Он не был раздражен или рассержен. Он просто стоял и внимательно вглядывался через озеро.

В перерывах между нашими выстрелами стояла мертвая тишина. Ветра не было, и вода лишь плескалась у подножия нашей скалы, на забрызгивая ее. По берегу росли ели – тощие доходяги, чудом находившие скудное пропитание на голой скале; изредка встречались погибшие экземпляры выцветшего серо-зеленого цвета, обвешанные чем-то вроде грибовидной плесени и ожидавшие зимы, чтобы рухнуть окончательно.

Хомер мягко заметил:

– Я вам даже завидую, сэр. Не могу представить, что стать пилотом вам было предписано по наследству. Полагаю, это ваш собственный выбор. Мне никогда не приходилось выбирать. Как оказалось, мое рождение было накрепко связано с ожиданием, что я должен управлять большим куском Вирджинии и некоторым количеством недвижимости.

Может быть я действительно сам выбрал судьбу пилота, но никто не предлагал мне альтернативу обладать половиной Вирджинии. Однако я решил не говорить этого.

Хомер продолжил:

– Я обнаружил, что такая жизнь для меня не представляет интереса, или у меня просто нет способностей к такой жизни. Так что, когда мои родители умерли, я не видел необходимости делать вид, что меня это хоть как-то интересует.

– Вы все продали?

– Нет, сэр. Мне повезло – моя сестра вышла замуж за человека, который по призванию стал специалистом в этом деле. И я предоставил им всем заниматься.

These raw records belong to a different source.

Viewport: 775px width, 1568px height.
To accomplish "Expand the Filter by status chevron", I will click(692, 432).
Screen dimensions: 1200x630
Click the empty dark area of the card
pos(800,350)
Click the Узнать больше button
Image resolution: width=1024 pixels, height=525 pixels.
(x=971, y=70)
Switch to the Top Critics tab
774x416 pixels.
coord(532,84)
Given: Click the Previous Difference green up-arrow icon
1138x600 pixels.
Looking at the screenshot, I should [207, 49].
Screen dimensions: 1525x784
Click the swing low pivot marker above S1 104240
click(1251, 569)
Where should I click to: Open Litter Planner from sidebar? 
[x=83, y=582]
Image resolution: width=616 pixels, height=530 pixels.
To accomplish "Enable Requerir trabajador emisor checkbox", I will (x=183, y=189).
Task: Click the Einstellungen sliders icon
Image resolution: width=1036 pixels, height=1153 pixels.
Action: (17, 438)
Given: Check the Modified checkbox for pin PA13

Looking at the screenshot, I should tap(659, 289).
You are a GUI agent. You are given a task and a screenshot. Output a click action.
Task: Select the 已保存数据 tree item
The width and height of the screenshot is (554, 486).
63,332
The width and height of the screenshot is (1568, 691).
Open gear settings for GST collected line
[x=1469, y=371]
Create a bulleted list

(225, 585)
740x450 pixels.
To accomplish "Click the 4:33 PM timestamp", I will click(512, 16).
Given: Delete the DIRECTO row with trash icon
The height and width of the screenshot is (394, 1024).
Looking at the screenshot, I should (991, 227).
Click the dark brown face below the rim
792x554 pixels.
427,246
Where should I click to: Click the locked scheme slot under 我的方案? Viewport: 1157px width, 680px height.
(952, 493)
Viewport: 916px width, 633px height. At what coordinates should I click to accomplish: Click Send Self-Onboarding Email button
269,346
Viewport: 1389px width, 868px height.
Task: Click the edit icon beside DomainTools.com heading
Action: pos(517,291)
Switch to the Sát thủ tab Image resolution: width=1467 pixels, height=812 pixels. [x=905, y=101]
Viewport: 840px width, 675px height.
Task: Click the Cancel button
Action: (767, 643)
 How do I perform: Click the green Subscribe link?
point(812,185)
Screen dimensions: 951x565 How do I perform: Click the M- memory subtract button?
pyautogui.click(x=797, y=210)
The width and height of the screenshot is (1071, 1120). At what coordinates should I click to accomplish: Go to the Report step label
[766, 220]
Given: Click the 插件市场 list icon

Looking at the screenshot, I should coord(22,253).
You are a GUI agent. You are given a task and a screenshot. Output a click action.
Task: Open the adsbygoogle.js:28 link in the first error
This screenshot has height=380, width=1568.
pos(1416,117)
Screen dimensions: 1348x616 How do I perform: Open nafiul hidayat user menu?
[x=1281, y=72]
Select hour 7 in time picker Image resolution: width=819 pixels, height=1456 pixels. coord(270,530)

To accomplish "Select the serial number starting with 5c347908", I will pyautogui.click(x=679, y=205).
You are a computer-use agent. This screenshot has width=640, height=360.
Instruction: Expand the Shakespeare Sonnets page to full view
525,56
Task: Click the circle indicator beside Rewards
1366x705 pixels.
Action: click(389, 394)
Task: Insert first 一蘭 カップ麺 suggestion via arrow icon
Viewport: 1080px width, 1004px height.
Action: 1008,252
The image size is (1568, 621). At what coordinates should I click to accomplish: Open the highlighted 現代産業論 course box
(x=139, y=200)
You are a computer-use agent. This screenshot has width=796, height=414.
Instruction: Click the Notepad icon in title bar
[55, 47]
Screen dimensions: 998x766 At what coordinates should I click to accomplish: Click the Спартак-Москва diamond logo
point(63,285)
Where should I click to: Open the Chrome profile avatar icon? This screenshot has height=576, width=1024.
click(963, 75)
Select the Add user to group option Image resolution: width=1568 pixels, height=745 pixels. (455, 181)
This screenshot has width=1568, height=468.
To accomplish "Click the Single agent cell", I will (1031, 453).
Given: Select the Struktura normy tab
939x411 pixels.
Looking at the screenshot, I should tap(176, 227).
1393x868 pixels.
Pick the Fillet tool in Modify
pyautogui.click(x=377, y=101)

– А сами отправились охотиться.

– Вот именно, сэр. – Он неожиданно улыбнулся. – Полагаю, что для домашних я являюсь источником дополнительных проблем.

– Где вы еще успели побывать?

– В самых обычных местах, где доступна игра по-крупному. В Африке, где есть львы, носороги, водяные буйволы, слоны и некоторые виды крокодилов. Затем в Индии и Непале из-за тигров, на Аляске из-за медведей Кадьака, в Южной Америке. Я очень мало времени провожу в Англии, поэтому...

– Есть что-нибудь, во что вы еще не стреляли?

Он слабо улыбнулся:

– Из животных, входящих в круг так называемой опасной игры, – нет, ну исключая змей и все подобное.

– Отстрел медведей, видимо, округляет этот список? Что дальше?

Хомер уже не улыбался.

– Точно не знаю, сэр, – сказал он мягко. – Мне кажется, я завершаю дело своей жизни.

И передал мне дробовик.

– Берите свое ружье, – сказал я, – и присоединяйтесь к следующему раунду.

Он выглядел наполовину заинтересованным, наполовину сомневающимся, вероятно потому, что это казалось бахвальством. Для кого-то еще может быть и так, но если он достаточно хорош, я готов на это посмотреть.

– Идите вперед, – сказал я и снова закурил, пока он приготовил ружье и еще пару банок.

– Я брошу, – предложил я, – и вы стреляйте первым.

Попасть в летящую банку из тяжелого ружья не так-то легко, как это подают в ковбойских фильмах. Поразить ее при резком изменении траектории – таком, какое будет, если я попаду в нее из дробовика – в тысячу раз сложней. Нужен стрелок один из миллиона.